Thursday, January 22, 2009
The Anniversary of Roe: "For us, there is only the trying."
Today, of course, in the anniversary of Roe v. Wade. Here are some remarks, regarding that decision, its significance, and the future, given by Robert George, at the Cardinal O'Connor Conference on Life. As George explains (I say "explains," rather than "argues", because it seems to me that he is right when he says that), Roe was wrong on the law, wrong in terms of the Justices' assumption that the policy they were constitutionalizing was a humane and progressive one, and wrong in terms of what it ended up doing to our national politics, and to constitutional law. He also notes (as many did, during the election):
Of course, from the pro-life vantage point, success on the judicial front is only the prelude to the larger political struggle over abortion. If Roe is reversed, the result will be to return the matter to the domain of ordinary democratic deliberation for resolution by the state legislatures or the Congress. The burden will then be on the pro-life movement to win the struggle for the soul of the nation. We must, with God’s help, persuade our fellow citizens to fulfill the promise of the Declaration of Independence by bringing the unborn fully within the protection of our laws.
On this score, we have a marvelous model in the great anti-slavery crusader William Wilberforce. When he began his work against the monstrous evil of chattel slavery, the odds appeared to be long against abolition. He was attacked by partisans of the slave power as a zealot, a religious fanatic, and, most perversely, an enemy of freedom. He was, they said, imposing his religious values on others. If he didn’t like slavery, well, no one was forcing him to own slaves. He should mind his own business and stay out of other people’s affairs. Less vitriolic critics said that he was unrealistic. He was a dreamer. He was making impossible demands. Does any of this sound familiar?
That is, George draws what is, in my view, the better lesson from the fact (sometimes pointed to as a reason for pro-life voters not to focus on judicial nominations) that overturning Roe (if it ever happened) would not end abortion, namely, that pro-lifers would -- once freed from the shackles that Roe imposes on normal democratic politics -- still have to work hard to change (through persuasion, charity, example, diligence) hearts and minds: "[F]or us, there is only the trying. The rest is God’s business, not ours. Yet we are given to know that in trying, we fulfill God’s commands, and build up His kingdom."

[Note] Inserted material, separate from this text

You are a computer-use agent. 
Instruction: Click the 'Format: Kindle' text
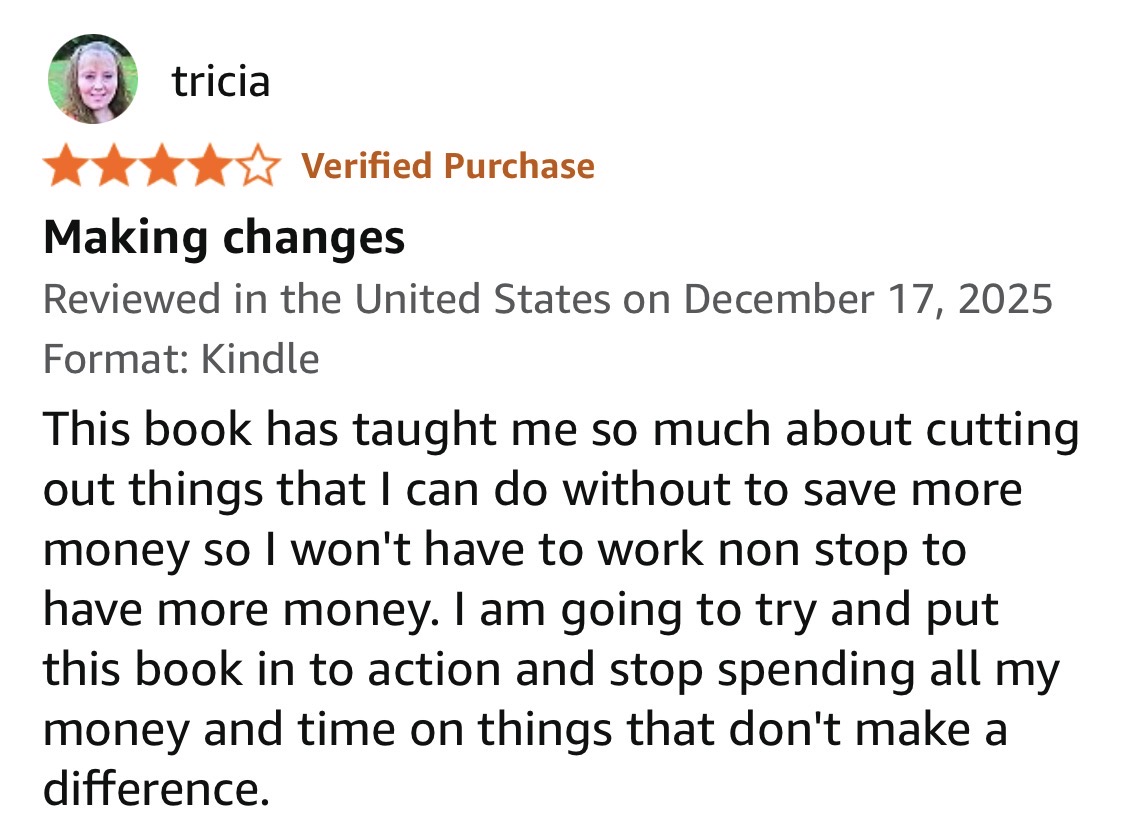click(181, 358)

Obviously, the legal landscape on which this "trying" will take place has changed in recent months, and is changing at this very moment (whether or not the Freedom of Choice Act itself is enacted into law). I believe strongly that the pro-life position requires opposition to the constitutionalization of an abortion license. For now, though, this mistaken constitutionalization is safe, and likely to be celebrated and entrenched. But the "trying", in one way or another -- as the thousands marching in Washington today remind us -- will continue.